[START PAGE]

**War Maths – Projectile Motion**

Despite maths having a reputation for being a somewhat bookish subject, it is also an integral part of the seamier side of human nature and has been used by armies to give their side an advantage in wars throughout the ages. Military officers all need to have a firm grasp of kinematics and projectile motion – so let’s look at some War Maths.

Cannons have been around since the 1200s – and these superseded other siege weapon projectiles such as catapults which fired large rocks and burning tar into walled cities. Mankind has been finding ever more ingenious ways of firing projectiles for the best part of two thousand years.

The motion of a cannon ball can be modeled as long as we know the initial velocity and angle of elevation. If the initial velocity is V_{i} and the angle of elevation is θ, then we can split this into vector components in the x and y direction:

V_{xi} = V_{i}cosθ (V_{xi} is the horizontal component of the initial velocity V_{i})

[END PAGE]

▸ **DIRECTIONS**:
1. Condense the paragraph in the projectile motion page that begins "Cannons have been around since the 1200s" into a single shorter sentence that keeps its main facts.
2. Continue the projectile motion page from its final line.
The lines after this have nothing to do with the projectile motion page.

[START SOURCE EXCERPT]

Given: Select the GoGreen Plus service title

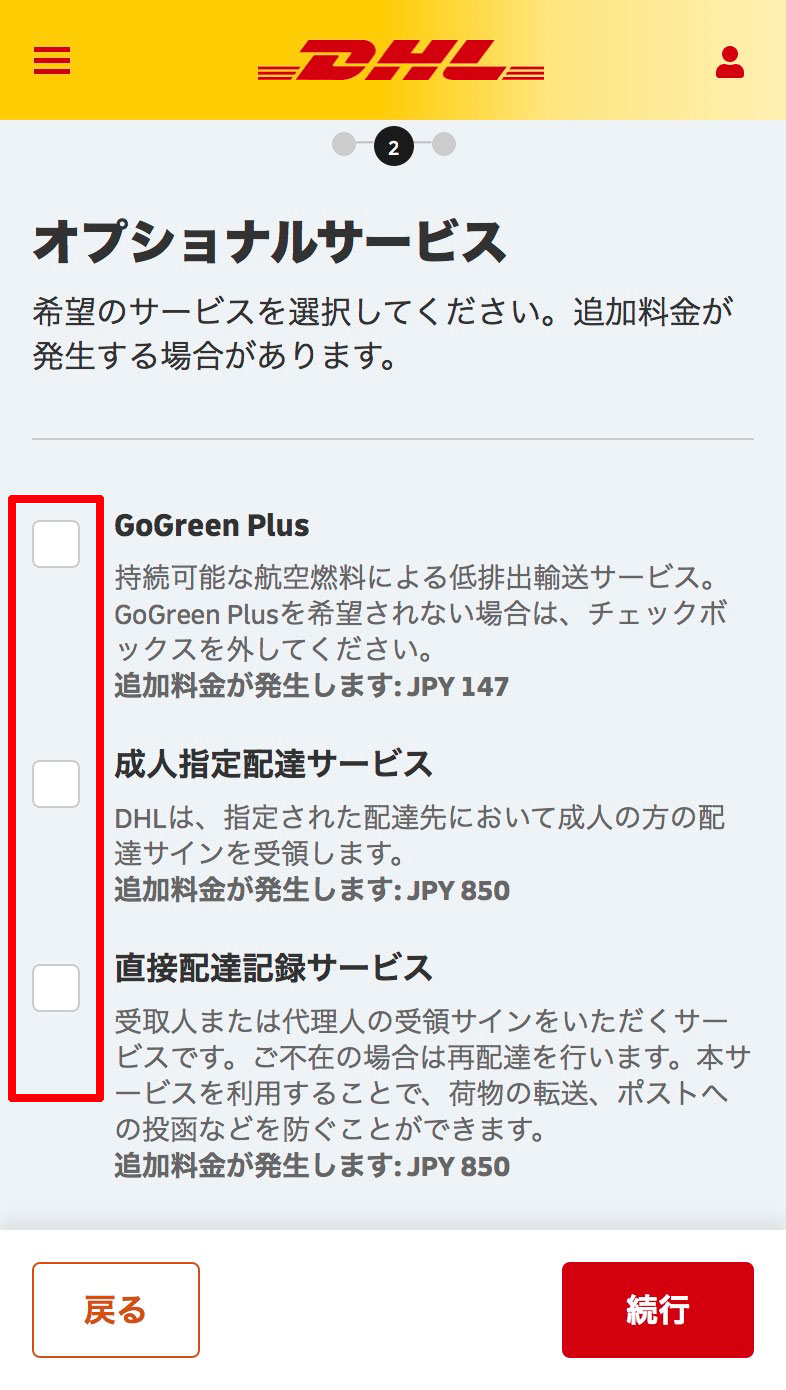Looking at the screenshot, I should (212, 525).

[END SOURCE EXCERPT]

▸ **OUTPUTS IN ORDER**:
1. Cannons, in use since the 1200s, replaced earlier siege weapons like catapults that hurled large rocks and burning tar into walled cities, and people have been devising ever more ingenious ways to fire projectiles for nearly two thousand years.

2.
V_{yi} = V_{i}sinθ (V_{yi} is the vertical component of the initial velocity V_{i})

Next we know that gravity will affect the motion of the cannonball in the y direction only – and that gravity can be incorporated using g (around 9.8 m/s^{2} ) which gives gravitational acceleration. Therefore we can create 2 equations giving the changing velocity in both the x direction (V_{x}) and y direction (V_{y}):

V_{x} = V_{i}cosθ

V_{y} = V_{i}sinθ – gt

To now find the distance traveled we use our knowledge from kinematics – ie. that when we integrate velocity we get distance. Therefore we integrate both equations with respect to time:

S_{x} = x = (V_{i}cosθ)t

S_{y} = y = (V_{i}sinθ)t – 0.5gt^{2}

We now have all the information needed to calculate cannon ball projectile questions. For example if a cannon aims at an angle of 60 degrees with an initial velocity of 100 m/s, how far will the cannon ball travel?

**Step (1)** We find out when the cannon ball reaches maximum height:

V_{y} = V_{i}sinθ – gt = 0

100sin60 – 9.8(t) = 0

t ≈ 8.83 seconds

**Step (2)** We now use the fact that a parabola is symmetric around the maximum – so that after 2(8.83) ≈ 17.7 seconds it will hit the ground. Therefore substitute 17.7 seconds into the equation for S_{x} = (V_{i}cosθ)t.

S_{x} = (V_{i}cosθ)t

S_{x} = (100cos60).17.7

S_{x} ≈ 885 metres

So the range of the cannon ball is just under 1km. You can use this JAVA app to model the motion of cannon balls under different initial conditions and also factor in air resistance.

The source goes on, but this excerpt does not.